Le Conseil du gouvernement, tenu jeudi, a été marqué par une altercation sans précédent entre deux membres du gouvernement au sujet de l’article 9 du projet de loi de finances 2020 interdisant la saisie des comtes et des biens de l’Etat en vertu d’une décision de justice.

Les ministre d’État chargé des Droits de l’homme et des relations avec le Parlement, Mustapha Ramid, et le ministre de l’Intérieur, Abdelouafi Laftit, ont eu un vif échange que les interventions du chef de gouvernement Saad Eddine El Othmani et de plusieurs autres ministres n’ont pu calmer, a rapporté le site arabophone alyaoum24.

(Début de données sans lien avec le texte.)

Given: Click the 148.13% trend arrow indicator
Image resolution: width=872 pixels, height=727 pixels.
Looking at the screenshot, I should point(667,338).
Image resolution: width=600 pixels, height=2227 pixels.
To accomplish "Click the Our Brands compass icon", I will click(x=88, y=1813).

Selon la même source, le ministre de l’Intérieur a plaidé pour le maintien de l’article 9, qui a été approuvé par la Chambre des représentants au moment où des groupes parlementaires à la Chambre des conseillers insistent sur la nécessité de supprimer ledit article.

Pour sa part, Ramid a insisté sur la nécessité d’amender cet article alors qu’il s’attendait, auparavant, à sa suppression par le ministre de l’économie et des finances Mohamed Benchaaboun.

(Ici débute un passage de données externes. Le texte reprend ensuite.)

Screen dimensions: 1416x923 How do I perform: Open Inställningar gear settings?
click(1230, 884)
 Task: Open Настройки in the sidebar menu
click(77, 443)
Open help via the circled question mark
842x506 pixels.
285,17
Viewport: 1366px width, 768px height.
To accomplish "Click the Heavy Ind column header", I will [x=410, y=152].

+ Le fonctionnement normal du secteur public est un impératif » +

Il y a un mois, Ramid a indiqué lors de sa participation à l’émission au programme « Chabab Vox » sur Medi 1 TV que « le ministre de l’Économie, des Finances et de la Réforme administrative pourrait supprimer l’article 9 de la loi de finances 2020, à condition que le parlement marocain prenne conscience de deux choses ».

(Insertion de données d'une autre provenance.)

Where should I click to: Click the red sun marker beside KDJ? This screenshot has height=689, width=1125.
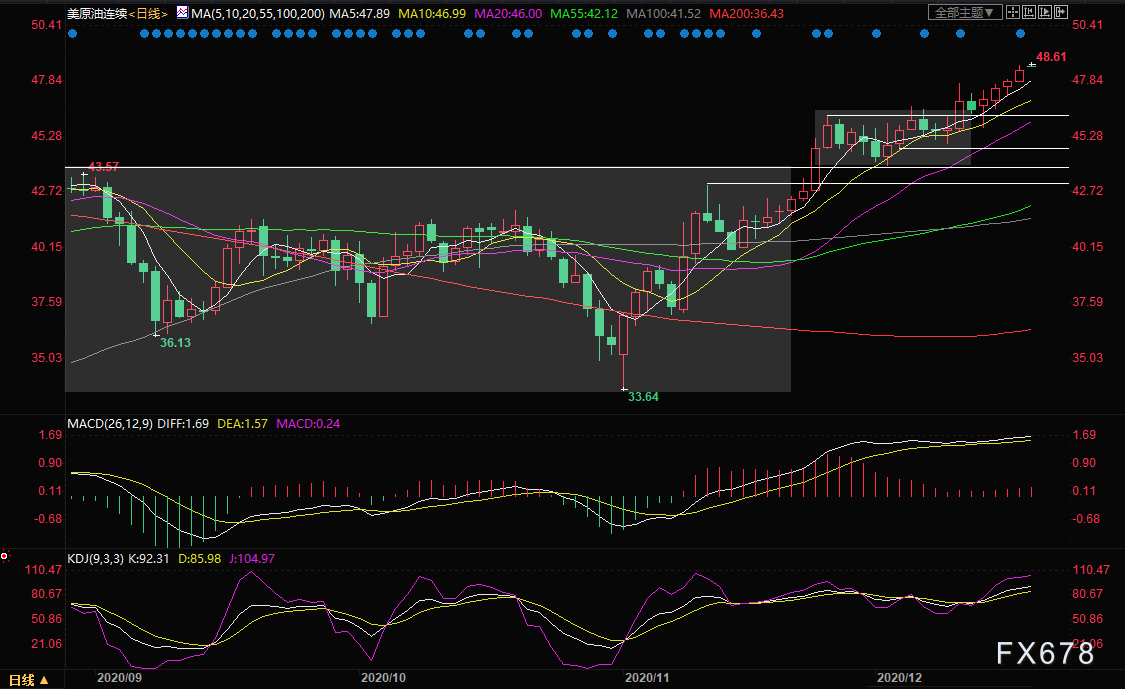(x=5, y=556)
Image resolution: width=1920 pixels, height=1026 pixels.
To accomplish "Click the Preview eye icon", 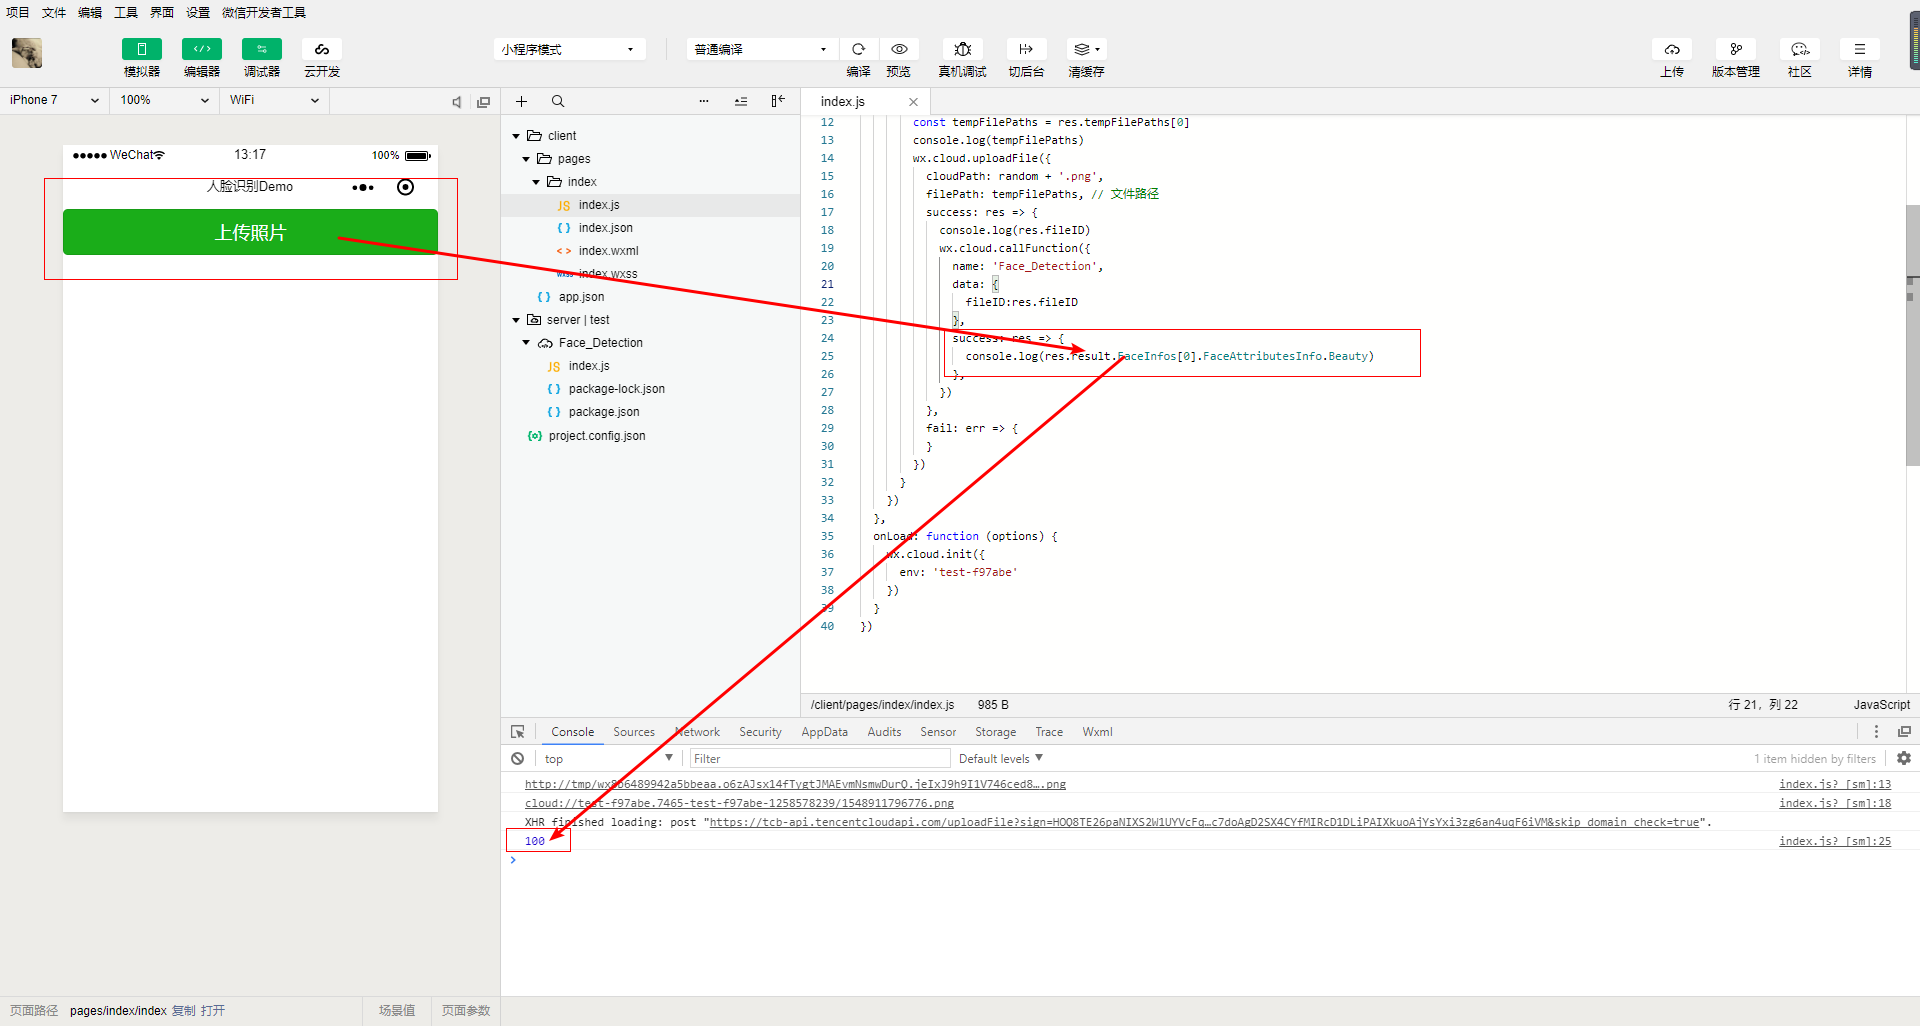I will tap(899, 49).
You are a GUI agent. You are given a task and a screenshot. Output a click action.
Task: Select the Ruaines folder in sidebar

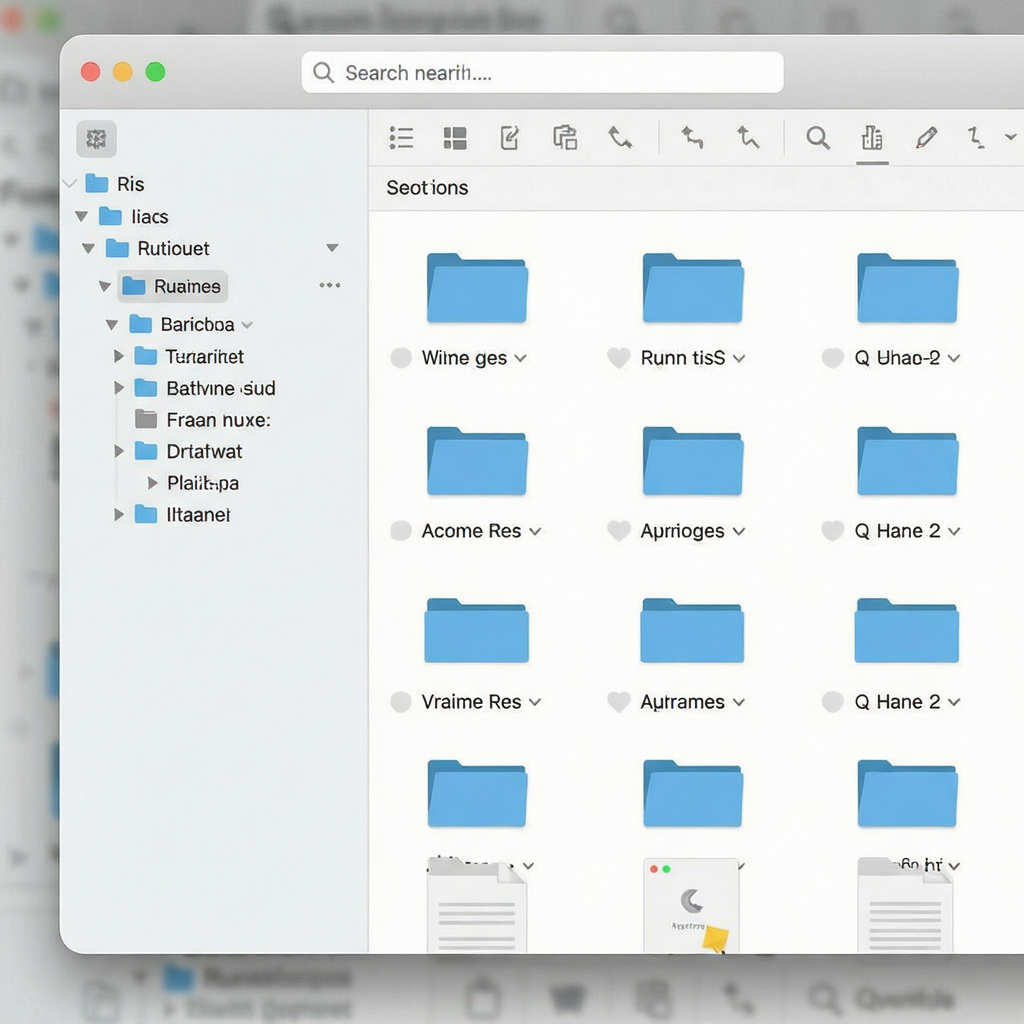coord(173,286)
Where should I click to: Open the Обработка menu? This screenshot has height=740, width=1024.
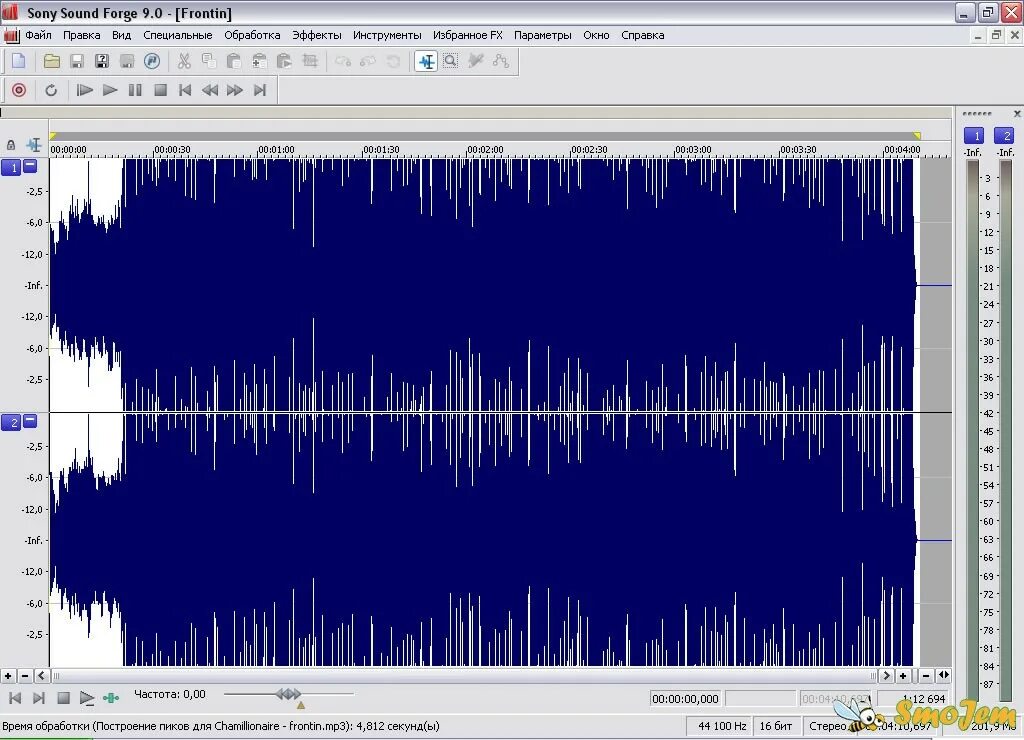point(252,35)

La première, selon le ministre d’État, concerne la défense par le parlement du principe selon lequel les décisions de justice doivent être appliquées, et la seconde est que le parlement se doit de garder à l’esprit que « le fonctionnement normal du secteur public est un impératif ».

Ramid a rappelé, lors de cette émission, que le parlement avait précédemment rejeté le même article qui a été retiré après la controverse, le tapage et la pression, ajoutant : « aujourd’hui, malheureusement, l’article 9 a été réintroduit sous une autre forme, sachant que le président du gouvernement avait chargé le ministre d’Etat, depuis plus d’un an, de traiter cette question de manière globale, en ce sens qu’un comité ministériel a été crée lequel a donné naissance à une commission technique que j’ai présidée pendant environ une année et nous avons élaboré un projet intégré pour remédier à ce problème ».

Ramid a souligné que la question de la mise en œuvre des décisions de justice ne pourrait être réglée « si nous ne traitons pas au préalable la décision administrative qui entraîne une décision de justice portant sur son annulation et les effets qui en résultent pour le budget de l’État ».